Published online by Cambridge University Press: 05 August 2012
Introduction
The previous chapters give an indication of the numerous potential effects of parasites on ecological communities, and effects of communities on parasites. We have met some of the salient interactions in previous chapters:
Parasites can act as keystone species determining coexistence outcomes for competing species, or as agents of apparent competition (Chapter 2).
Parasites can alter predator–prey interactions, engaging in resource competition with predators (as parasites of prey), altering predator–prey dynamics (as parasites of predators, prey or both) and altering interaction strengths via behavioural manipulation (by trophically transmitted parasites) (Chapter 3).
Parasites can alter or engage in intraguild predation (IGP), altering population dynamic and coexistence outcomes (Chapter 4).
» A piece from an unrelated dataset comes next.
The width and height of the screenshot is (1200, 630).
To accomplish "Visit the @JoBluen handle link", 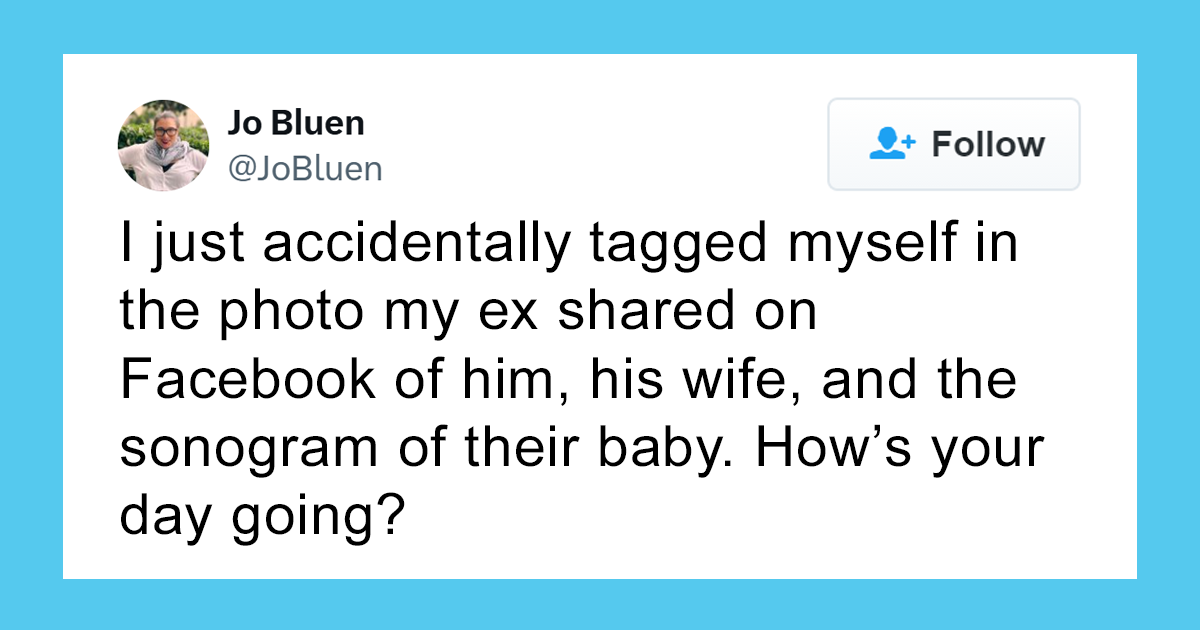I will pyautogui.click(x=305, y=168).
Parasites of plants can have cascading effects on consumers via their impact on the host plant; a wealth of indirect interactions between pathogens, parasites, herbivores and their natural enemies may result from plant defensive signalling (Chapter 5).
Up to this point we have looked at interactions at the level of the module, concentrating on strongly interacting subsets of species. But what are the consequences of such effects for the broader community? Do parasite-mediated interactions ramify across communities to influence food webs, community stability and structure? Perhaps these module-level interactions are ‘averaged out’ or ‘diluted’ with the addition of further species and are inconsequential for community-level processes.